En tant qu’écologiste, je me préoccupe du financement de la transition énergétique, donc nous avons besoin d’un secteur financier solide, qui doit agir efficacement et de façon transparente dans l’intérêt des consommateurs.
Quelle est globalement l’attitude du gouvernement allemand sur les questions économiques européennes ?
Les solutions pour sortir plus rapidement de la crise de la zone euro sont bien connues, mais la plupart des options ont été bloquées par le gouvernement allemand, depuis le début de la crise. De ce fait, nous n’avons pas d’eurobonds, pas de debt redemption fund, nous progressons beaucoup trop lentement vers une gouvernance plus fédérale et démocratique de l’économie, et maintenant, l’achèvement de l’Union bancaire (qui doit également comprendre des fonds européens de garantie des dépôts) est ralenti. Il s’agit d’une tentative d’obstruction permanente de la part de gouvernement allemand.
Diriez-vous que la France est plus fédéraliste que l’Allemagne ?
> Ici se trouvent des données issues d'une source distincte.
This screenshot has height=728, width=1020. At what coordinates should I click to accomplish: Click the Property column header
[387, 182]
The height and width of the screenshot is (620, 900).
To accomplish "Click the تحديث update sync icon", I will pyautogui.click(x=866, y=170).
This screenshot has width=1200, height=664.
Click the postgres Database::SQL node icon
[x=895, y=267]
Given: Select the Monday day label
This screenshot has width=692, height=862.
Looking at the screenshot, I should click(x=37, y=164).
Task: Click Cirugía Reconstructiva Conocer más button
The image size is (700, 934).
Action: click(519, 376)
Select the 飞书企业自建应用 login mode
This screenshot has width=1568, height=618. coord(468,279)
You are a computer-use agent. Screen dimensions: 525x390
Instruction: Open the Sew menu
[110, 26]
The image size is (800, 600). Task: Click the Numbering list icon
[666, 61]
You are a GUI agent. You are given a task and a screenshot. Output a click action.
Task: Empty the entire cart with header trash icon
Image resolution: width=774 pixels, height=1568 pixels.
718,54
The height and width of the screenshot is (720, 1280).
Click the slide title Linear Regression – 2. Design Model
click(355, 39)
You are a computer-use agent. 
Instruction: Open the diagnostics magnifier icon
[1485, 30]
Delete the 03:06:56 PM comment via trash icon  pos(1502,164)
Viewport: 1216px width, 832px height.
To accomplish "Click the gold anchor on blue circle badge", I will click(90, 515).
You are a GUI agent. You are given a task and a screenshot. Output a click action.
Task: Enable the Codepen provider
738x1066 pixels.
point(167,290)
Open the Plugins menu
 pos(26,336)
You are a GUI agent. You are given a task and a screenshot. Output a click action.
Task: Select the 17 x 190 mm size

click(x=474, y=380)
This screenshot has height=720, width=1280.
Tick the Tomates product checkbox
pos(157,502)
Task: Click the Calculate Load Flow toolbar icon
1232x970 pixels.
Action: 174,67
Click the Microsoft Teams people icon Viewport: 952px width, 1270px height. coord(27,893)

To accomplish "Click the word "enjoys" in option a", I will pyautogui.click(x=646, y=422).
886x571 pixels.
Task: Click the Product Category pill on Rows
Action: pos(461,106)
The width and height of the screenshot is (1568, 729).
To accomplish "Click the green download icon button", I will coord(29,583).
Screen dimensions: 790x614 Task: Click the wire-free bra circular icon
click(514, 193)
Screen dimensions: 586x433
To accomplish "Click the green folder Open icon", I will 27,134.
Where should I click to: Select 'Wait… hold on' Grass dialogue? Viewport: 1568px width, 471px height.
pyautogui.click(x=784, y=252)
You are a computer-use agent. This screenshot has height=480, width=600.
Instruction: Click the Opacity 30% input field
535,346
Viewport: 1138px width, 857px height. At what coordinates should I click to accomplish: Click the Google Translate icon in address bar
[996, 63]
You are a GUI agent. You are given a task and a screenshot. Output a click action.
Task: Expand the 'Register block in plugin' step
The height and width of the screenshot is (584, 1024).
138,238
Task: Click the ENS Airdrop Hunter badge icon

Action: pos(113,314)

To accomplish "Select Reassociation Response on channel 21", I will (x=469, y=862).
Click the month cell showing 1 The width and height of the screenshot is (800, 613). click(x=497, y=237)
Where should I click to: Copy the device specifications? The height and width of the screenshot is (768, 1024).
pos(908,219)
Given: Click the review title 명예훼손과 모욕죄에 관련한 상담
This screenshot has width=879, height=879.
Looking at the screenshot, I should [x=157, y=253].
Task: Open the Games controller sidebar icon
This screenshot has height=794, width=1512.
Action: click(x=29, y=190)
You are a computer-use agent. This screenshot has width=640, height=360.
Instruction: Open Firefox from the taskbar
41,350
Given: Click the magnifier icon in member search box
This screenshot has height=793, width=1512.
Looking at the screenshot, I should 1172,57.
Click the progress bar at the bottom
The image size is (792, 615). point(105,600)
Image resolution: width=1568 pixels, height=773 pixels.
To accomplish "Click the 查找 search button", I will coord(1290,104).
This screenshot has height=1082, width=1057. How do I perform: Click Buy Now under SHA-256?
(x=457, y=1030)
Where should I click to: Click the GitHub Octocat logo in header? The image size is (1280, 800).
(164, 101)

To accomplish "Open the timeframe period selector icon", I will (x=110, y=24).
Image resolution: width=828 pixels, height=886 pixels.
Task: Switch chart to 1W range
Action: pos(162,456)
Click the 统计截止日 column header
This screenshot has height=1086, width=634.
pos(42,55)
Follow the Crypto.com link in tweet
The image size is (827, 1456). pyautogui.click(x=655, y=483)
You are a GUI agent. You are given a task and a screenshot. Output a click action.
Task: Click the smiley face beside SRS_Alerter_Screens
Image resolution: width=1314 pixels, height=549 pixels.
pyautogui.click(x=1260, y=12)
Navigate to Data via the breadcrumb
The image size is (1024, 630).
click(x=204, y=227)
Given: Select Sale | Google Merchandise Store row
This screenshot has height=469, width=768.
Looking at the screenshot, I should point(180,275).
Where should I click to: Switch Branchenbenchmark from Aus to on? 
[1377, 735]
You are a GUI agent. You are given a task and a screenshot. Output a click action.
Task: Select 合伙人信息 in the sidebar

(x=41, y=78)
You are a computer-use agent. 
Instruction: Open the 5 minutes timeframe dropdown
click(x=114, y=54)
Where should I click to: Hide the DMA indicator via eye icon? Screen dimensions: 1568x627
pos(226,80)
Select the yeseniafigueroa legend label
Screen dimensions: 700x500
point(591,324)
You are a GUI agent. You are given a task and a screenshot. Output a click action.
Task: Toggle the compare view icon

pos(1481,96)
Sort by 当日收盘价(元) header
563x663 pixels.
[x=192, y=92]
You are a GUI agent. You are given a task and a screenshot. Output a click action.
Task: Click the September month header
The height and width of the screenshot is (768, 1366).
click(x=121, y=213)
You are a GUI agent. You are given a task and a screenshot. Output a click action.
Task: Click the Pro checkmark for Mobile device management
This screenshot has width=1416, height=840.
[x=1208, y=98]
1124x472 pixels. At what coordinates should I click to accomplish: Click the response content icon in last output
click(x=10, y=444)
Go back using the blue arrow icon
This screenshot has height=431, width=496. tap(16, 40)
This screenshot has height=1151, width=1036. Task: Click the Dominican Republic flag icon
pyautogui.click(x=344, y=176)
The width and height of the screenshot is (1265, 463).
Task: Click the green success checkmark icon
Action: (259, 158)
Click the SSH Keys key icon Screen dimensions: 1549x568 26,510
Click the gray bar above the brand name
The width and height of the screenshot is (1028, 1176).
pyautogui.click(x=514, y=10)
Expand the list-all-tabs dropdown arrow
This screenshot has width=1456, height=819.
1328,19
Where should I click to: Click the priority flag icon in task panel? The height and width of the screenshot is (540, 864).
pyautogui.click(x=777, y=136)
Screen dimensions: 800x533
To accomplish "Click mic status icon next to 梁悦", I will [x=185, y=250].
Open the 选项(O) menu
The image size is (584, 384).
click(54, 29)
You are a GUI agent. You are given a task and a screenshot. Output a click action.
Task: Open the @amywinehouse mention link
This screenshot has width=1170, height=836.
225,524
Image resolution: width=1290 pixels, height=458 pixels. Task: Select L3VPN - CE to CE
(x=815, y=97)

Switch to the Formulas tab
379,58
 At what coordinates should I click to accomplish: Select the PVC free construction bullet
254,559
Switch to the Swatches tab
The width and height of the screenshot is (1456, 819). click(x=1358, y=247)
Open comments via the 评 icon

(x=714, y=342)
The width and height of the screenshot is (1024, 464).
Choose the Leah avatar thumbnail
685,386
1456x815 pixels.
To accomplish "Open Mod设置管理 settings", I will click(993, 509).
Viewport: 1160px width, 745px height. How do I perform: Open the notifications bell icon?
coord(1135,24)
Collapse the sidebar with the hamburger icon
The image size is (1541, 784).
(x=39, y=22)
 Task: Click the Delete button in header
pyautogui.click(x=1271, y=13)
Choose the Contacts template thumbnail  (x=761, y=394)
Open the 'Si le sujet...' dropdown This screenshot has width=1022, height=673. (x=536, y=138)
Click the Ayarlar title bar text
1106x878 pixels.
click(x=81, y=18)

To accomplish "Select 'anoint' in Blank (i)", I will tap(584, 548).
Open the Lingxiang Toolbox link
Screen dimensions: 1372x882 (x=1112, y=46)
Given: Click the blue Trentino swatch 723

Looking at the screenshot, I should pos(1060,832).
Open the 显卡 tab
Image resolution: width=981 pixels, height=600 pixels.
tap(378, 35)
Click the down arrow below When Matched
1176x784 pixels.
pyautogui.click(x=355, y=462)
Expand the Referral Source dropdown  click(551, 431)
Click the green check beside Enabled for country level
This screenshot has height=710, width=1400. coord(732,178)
La France est prête à partager sa souveraineté sur de nombreux sujets, mais elle hésite à s’orienter vers une union politique qui impliquerait d’accorder davantage de pouvoir au Parlement et de transformer le Conseil en seconde chambre. Ces deux blocs correspondraient aux fondations d’une démocratie européenne. La France hésite à s’engager dans la voie d’un fédéralisme politique qui rendrait plus efficace la gouvernance économique européenne.
Et l’Allemagne ?
Depuis la création de l’euro, la France évoque le besoin d’un gouvernement économique. Mais l’Allemagne estime qu’il ne faut pas avancer dans cette direction sans établir au préalable une véritable démocratie européenne, avec un fort contrôle de la part du Parlement. La France, quant à elle, conçoit la démocratie européenne comme la coordination des différents gouvernements.